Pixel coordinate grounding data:
• • • • •

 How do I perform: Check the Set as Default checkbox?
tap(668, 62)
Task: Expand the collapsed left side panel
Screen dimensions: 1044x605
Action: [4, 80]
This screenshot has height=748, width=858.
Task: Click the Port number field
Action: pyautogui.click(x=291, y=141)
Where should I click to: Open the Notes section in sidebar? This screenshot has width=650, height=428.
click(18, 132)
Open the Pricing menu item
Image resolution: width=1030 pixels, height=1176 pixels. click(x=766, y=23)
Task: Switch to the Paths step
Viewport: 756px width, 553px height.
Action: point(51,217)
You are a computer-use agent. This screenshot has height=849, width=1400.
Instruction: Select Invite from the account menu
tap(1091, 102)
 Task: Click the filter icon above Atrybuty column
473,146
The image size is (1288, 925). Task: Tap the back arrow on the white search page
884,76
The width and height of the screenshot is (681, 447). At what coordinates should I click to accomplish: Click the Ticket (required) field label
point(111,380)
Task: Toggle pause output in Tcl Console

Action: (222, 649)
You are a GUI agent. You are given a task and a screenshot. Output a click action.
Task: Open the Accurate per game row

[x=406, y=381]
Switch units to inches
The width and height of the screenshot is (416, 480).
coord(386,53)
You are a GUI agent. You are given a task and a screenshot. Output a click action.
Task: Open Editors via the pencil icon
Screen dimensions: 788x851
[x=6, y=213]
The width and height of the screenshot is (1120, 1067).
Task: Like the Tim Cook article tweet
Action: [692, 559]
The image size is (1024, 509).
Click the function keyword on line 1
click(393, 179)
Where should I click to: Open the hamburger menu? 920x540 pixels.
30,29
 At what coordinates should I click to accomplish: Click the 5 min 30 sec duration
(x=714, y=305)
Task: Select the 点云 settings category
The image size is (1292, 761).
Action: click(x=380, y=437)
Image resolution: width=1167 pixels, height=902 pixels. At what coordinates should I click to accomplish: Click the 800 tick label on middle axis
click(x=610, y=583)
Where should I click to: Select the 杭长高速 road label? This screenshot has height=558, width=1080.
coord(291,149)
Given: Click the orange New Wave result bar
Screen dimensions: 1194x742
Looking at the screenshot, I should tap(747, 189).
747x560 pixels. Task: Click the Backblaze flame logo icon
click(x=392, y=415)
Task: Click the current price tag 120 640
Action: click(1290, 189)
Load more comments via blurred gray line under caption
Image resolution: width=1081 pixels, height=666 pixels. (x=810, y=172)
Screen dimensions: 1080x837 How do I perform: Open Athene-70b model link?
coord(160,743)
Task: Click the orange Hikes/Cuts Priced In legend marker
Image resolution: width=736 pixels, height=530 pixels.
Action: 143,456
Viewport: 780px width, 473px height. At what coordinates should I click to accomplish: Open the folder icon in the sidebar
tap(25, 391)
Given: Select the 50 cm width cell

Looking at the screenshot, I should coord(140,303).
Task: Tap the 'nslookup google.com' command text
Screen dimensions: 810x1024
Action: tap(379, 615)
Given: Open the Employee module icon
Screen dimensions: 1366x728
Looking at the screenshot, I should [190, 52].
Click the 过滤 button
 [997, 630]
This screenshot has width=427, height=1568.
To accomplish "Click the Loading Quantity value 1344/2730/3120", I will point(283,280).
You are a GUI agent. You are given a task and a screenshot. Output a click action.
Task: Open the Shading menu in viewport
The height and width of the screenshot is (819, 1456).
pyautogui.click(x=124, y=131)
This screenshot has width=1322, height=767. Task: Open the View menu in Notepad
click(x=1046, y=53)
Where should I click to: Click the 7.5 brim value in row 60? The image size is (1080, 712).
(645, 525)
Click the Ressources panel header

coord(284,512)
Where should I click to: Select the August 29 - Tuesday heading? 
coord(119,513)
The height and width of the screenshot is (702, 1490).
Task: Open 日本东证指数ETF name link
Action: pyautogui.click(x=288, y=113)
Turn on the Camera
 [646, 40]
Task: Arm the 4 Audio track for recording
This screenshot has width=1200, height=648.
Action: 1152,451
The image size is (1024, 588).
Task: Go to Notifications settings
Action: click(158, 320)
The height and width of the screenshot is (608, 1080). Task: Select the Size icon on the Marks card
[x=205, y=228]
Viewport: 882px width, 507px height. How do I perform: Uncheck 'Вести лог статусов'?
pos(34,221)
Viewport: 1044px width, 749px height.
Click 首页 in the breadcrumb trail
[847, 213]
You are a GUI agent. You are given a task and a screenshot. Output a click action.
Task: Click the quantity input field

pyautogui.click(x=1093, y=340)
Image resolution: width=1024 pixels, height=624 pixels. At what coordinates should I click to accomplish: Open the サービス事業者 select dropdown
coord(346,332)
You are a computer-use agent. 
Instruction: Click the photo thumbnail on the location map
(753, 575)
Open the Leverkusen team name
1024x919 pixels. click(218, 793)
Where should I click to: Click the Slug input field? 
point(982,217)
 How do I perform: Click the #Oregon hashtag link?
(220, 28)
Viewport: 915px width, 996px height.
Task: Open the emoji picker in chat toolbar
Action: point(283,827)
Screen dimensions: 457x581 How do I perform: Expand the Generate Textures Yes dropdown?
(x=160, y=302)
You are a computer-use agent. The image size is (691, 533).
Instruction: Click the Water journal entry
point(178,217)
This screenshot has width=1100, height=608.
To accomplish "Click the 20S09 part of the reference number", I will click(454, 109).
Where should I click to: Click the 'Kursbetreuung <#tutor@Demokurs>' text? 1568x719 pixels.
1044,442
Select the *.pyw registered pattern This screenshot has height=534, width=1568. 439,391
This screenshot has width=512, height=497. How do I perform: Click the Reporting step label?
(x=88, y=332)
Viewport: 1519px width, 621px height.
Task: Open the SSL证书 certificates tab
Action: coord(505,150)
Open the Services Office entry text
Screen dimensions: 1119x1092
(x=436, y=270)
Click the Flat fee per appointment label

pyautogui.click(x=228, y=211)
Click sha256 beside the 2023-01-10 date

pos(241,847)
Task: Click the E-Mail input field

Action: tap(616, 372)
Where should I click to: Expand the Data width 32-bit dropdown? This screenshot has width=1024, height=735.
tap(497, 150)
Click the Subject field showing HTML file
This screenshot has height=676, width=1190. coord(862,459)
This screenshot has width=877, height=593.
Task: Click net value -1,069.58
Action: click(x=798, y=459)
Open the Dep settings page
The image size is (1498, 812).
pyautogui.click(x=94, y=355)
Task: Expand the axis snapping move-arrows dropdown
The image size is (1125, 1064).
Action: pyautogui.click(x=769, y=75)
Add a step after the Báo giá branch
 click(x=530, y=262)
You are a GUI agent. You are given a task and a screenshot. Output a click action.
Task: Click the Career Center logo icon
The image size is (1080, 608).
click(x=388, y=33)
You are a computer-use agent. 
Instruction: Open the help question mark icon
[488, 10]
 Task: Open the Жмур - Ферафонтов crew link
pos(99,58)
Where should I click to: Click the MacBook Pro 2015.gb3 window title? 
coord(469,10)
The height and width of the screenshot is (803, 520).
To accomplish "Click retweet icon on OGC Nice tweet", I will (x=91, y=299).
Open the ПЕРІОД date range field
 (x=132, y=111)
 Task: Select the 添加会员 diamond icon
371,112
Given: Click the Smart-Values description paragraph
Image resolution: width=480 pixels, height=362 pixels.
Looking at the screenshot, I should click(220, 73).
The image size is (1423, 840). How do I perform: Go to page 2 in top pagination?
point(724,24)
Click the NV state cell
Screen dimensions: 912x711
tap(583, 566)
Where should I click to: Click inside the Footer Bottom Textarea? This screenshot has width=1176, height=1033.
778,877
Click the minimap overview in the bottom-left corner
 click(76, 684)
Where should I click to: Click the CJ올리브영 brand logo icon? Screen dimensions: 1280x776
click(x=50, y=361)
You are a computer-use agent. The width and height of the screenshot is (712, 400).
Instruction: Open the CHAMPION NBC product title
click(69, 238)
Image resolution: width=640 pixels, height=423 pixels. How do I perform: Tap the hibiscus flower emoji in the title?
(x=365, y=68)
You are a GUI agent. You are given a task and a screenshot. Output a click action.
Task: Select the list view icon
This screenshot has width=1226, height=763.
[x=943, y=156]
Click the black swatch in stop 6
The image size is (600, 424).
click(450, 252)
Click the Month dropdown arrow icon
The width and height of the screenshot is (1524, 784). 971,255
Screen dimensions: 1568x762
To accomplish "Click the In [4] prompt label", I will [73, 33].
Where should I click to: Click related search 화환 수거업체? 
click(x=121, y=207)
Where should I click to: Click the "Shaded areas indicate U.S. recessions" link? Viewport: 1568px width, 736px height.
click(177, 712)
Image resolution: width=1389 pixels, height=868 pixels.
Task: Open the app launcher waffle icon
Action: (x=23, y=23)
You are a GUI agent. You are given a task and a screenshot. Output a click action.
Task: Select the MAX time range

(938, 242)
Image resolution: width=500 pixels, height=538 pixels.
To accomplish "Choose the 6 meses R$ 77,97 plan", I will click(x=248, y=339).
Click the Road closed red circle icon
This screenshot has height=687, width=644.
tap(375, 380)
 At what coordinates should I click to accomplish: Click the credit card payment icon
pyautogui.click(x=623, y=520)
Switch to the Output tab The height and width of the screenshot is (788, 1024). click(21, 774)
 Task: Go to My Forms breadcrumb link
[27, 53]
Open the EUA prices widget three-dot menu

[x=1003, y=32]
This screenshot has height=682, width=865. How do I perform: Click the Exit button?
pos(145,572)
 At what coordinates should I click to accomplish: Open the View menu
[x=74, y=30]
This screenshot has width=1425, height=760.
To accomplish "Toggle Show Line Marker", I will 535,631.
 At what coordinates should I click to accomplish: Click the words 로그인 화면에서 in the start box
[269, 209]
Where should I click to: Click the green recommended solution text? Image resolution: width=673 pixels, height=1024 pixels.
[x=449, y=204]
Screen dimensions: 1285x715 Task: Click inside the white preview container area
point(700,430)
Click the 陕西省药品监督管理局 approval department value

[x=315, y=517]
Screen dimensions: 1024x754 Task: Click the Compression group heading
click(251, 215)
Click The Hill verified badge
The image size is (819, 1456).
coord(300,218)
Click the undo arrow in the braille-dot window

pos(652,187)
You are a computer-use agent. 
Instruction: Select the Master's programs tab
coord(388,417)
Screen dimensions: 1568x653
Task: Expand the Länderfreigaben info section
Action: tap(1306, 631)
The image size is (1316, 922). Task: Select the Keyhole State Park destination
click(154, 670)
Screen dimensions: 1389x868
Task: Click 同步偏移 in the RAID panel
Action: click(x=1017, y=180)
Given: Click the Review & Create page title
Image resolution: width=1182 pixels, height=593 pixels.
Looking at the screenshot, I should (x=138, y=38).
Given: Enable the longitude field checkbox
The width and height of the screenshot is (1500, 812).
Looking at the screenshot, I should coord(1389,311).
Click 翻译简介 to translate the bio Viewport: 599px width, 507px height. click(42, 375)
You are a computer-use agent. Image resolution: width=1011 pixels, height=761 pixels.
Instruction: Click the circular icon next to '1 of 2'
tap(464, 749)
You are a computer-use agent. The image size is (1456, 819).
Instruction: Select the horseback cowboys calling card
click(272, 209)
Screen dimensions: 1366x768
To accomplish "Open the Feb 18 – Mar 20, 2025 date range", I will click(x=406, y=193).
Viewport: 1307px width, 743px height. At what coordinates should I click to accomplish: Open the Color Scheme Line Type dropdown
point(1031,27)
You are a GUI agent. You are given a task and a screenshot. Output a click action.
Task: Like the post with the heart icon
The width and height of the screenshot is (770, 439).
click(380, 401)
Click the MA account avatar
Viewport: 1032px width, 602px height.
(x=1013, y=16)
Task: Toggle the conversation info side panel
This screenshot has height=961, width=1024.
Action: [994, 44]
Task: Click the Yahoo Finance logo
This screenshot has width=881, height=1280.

• • • • •

WHAT YOU ARE ASKED TO DO: Every line above that has the string "orange" needs to be copied.

WRITTEN RESPONSE:
Given: Click the orange New Wave result bar
Task: Click the orange Hikes/Cuts Priced In legend marker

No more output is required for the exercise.